Passo 2: Escolha o tipo de profiler
Profiler de amostragem coleta pilhas em intervalos regulares e tem baixo custo. Profiler de instrumentação mede cada chamada e é mais preciso, porém mais lento. Para investigar CPU, amostragem costuma bastar; para entender alocações de memória, a instrumentação ajuda. Evite rodar o profiler mais pesado em produção sem necessidade.

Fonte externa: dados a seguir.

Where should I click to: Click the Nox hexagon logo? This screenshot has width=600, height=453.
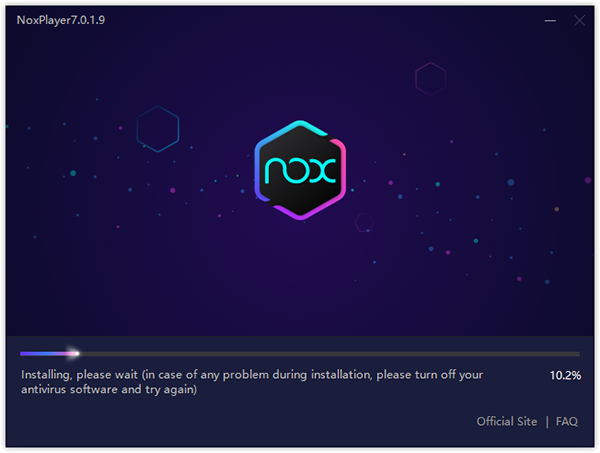(300, 170)
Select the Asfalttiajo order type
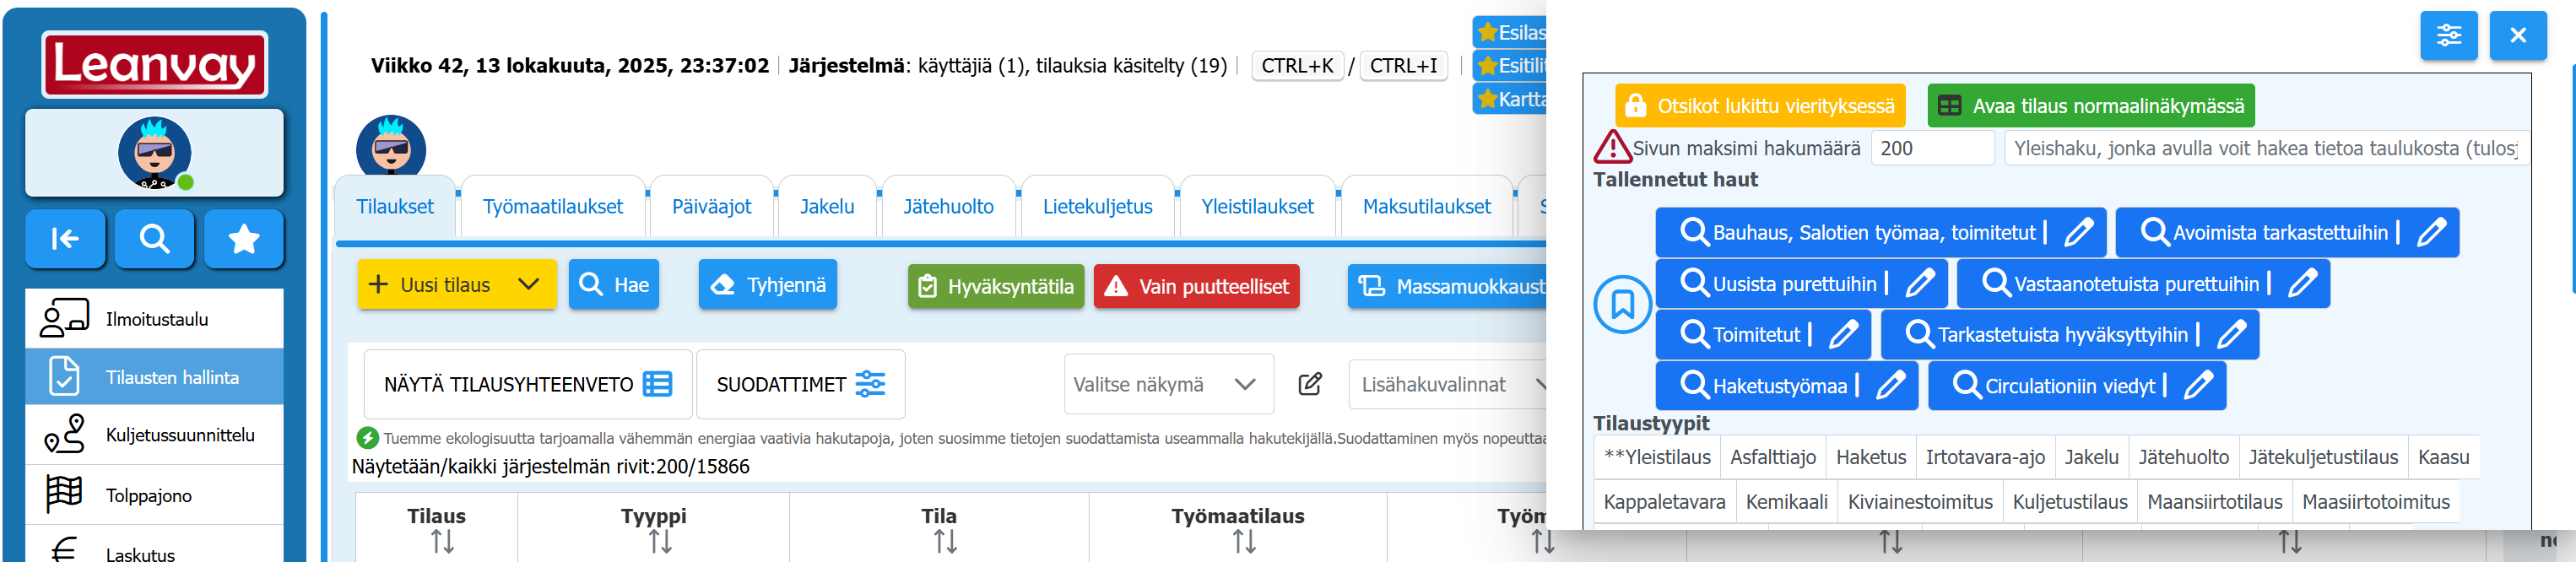Screen dimensions: 2576x562 (x=1772, y=457)
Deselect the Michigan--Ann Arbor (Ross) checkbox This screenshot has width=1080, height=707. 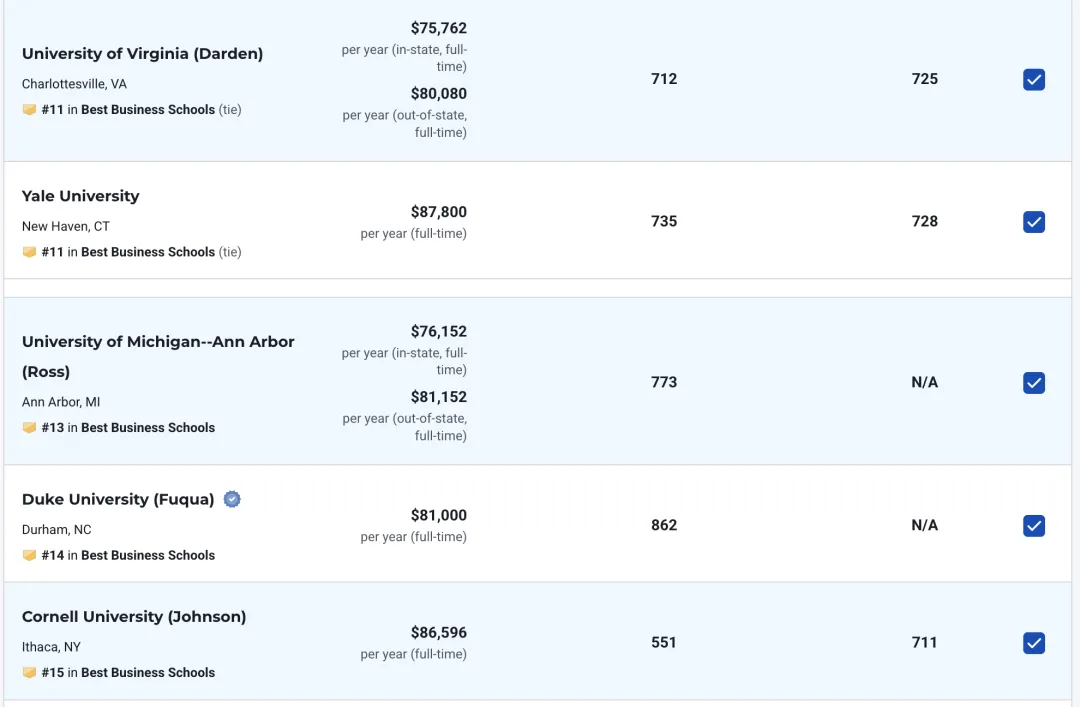(1034, 383)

Passo 3: Colete e leia os dados
Rode o cenário algumas vezes e compare. Procure funções que aparecem no topo do tempo acumulado e que também são chamadas com frequência. Um método lento chamado uma vez raramente explica um gargalo; um método médio chamado milhares de vezes, sim. Dica: olhe o tempo próprio (self time) antes do tempo total, para não culpar funções que apenas chamam outras.
Passo 4: Corrija e valide
Altere uma coisa por vez. Se o gargalo está em consultas repetidas, um cache pode resolver; se está em serialização, talvez baste ajustar o formato. Depois da mudança, repita o mesmo cenário e compare a métrica inicial. Sem essa comparação, não há prova de ganho.
Checklist rápido
- Métrica e cenário definidos
- Tipo de profiler escolhido
- Amostras coletadas em ambiente representativo
- Hot path identificado por self time e frequência
- Uma correção aplicada e medida de novo
FAQ
O que é profiling de aplicação?
É a medição do comportamento do software em execução para localizar onde CPU, memória e tempo são consumidos. Diferente de logs, que mostram eventos, o profiling mostra a distribuição do custo entre funções e chamadas ao longo de uma execução real.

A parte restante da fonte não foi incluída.